From Old Norse elements possibly meaning 'staff of the Goths,' borne by Swedish kings.
Gustav is a name of disputed but storied etymology, with scholars divided between two leading theories: that it derives from Old Norse "Gautr" (one of Odin's names, relating to the Goths) combined with "stafr" (staff or pillar), yielding something like "staff of the Goths"; or alternatively from the Slavic "Gostislav," meaning "glory of guests" — hospitality elevated to a heroic virtue. Either origin plants Gustav firmly in the warrior-aristocrat tradition of northern Europe, and Scandinavian royalty embraced it accordingly, with six Swedish kings bearing the name from Gustav Vasa in the 16th century onward. Gustav Vasa himself is a figure of outsized historical importance — the founder of modern Sweden who broke with the Catholic Church, established the Vasa dynasty, and essentially created the Swedish nation-state.

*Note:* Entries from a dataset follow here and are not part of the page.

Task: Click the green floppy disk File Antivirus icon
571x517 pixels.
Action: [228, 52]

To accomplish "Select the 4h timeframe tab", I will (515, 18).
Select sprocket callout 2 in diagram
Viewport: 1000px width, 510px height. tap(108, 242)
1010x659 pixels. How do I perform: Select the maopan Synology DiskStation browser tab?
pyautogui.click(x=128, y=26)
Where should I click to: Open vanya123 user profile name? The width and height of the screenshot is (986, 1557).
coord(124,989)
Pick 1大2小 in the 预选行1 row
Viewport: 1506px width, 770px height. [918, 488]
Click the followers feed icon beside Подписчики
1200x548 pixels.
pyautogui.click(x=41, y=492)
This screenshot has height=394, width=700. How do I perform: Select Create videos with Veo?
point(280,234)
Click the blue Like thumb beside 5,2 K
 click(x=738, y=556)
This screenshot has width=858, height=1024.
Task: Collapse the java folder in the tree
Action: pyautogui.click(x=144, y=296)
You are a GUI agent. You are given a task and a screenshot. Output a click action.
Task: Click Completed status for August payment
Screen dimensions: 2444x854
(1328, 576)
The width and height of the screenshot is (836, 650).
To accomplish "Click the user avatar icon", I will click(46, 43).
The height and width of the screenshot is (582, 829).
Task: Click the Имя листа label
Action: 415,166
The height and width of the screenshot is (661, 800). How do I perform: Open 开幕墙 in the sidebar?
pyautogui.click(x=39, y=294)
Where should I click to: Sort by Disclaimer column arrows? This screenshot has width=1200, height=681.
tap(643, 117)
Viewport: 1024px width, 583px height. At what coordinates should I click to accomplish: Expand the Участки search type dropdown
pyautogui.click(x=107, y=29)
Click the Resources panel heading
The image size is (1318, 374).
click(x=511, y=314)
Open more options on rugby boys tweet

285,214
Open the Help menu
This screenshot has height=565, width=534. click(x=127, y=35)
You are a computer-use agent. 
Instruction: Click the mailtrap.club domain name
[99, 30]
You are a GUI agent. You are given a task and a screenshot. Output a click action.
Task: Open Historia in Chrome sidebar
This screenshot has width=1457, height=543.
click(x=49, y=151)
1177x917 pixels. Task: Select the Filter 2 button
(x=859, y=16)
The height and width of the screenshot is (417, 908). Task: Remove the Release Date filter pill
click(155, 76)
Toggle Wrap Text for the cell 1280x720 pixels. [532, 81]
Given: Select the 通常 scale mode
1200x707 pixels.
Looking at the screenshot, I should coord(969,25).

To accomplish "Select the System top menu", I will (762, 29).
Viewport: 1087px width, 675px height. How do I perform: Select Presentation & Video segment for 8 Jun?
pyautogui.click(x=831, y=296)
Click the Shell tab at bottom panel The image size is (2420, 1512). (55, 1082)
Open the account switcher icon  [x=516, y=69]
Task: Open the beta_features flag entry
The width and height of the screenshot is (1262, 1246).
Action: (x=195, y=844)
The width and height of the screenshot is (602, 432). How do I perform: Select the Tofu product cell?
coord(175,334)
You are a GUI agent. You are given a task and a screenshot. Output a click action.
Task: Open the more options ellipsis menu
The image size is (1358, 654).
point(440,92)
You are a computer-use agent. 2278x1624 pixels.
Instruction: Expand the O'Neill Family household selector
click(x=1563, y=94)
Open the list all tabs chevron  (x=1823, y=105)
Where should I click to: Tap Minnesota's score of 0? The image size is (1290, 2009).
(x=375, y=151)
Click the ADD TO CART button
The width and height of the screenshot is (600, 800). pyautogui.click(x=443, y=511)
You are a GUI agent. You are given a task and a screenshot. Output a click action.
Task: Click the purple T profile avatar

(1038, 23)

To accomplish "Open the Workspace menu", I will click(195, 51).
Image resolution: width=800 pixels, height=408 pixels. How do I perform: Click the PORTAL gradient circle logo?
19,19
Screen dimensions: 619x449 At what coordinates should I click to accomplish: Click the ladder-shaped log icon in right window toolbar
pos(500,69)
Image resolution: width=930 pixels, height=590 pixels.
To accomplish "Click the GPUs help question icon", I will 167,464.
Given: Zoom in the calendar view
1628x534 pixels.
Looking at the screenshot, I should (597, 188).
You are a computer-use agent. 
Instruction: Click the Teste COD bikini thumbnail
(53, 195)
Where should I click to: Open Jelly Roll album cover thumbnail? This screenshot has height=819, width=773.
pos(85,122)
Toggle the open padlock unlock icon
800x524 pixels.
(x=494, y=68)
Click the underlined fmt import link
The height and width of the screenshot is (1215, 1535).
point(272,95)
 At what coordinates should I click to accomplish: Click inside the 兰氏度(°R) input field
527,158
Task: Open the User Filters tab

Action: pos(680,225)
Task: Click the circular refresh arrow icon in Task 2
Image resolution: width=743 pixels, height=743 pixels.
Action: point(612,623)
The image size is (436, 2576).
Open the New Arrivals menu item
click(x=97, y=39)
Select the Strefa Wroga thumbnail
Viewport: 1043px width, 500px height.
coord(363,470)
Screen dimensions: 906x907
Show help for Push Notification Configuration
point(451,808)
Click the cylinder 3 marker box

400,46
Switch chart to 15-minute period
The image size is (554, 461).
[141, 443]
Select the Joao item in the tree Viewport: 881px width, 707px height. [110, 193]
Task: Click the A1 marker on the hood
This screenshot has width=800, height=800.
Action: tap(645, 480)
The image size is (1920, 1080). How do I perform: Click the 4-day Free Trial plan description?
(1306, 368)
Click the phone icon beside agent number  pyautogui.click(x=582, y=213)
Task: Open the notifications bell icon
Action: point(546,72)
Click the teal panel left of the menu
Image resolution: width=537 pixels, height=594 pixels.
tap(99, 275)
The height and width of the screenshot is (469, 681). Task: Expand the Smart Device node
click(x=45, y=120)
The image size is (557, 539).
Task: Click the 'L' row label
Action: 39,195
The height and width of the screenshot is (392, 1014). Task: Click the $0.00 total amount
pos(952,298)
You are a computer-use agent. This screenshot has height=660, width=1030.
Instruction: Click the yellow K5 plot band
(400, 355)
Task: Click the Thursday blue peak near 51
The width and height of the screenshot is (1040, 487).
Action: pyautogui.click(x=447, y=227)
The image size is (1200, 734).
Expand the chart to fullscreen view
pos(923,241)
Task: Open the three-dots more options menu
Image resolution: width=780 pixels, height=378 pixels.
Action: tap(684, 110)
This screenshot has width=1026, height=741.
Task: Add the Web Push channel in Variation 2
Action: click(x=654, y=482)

His name carried that founding energy forward for centuries. But it is in the arts that Gustav found its most luminous legacy: Gustav Mahler, whose symphonies stretched the 19th century to its breaking point and opened the door to modernism; Gustav Klimt, whose gold-leaf paintings — particularly "The Kiss" — became defining images of the Viennese Secession and remain among the most recognized artworks in Western culture; and Gustav Holst, the British composer who gave the planets their musical identities in his celebrated orchestral suite. In contemporary naming, Gustav sits in the distinguished company of names that feel both ancient and refreshingly underused in English-speaking countries.
It has never fully shaken its central-European grandeur, which for some parents is a drawback and for others its primary appeal. The nickname Gus — warm, unpretentious, and enjoying a significant revival of its own — gives Gustav an accessible everyday face that softens its formal architecture without diminishing it.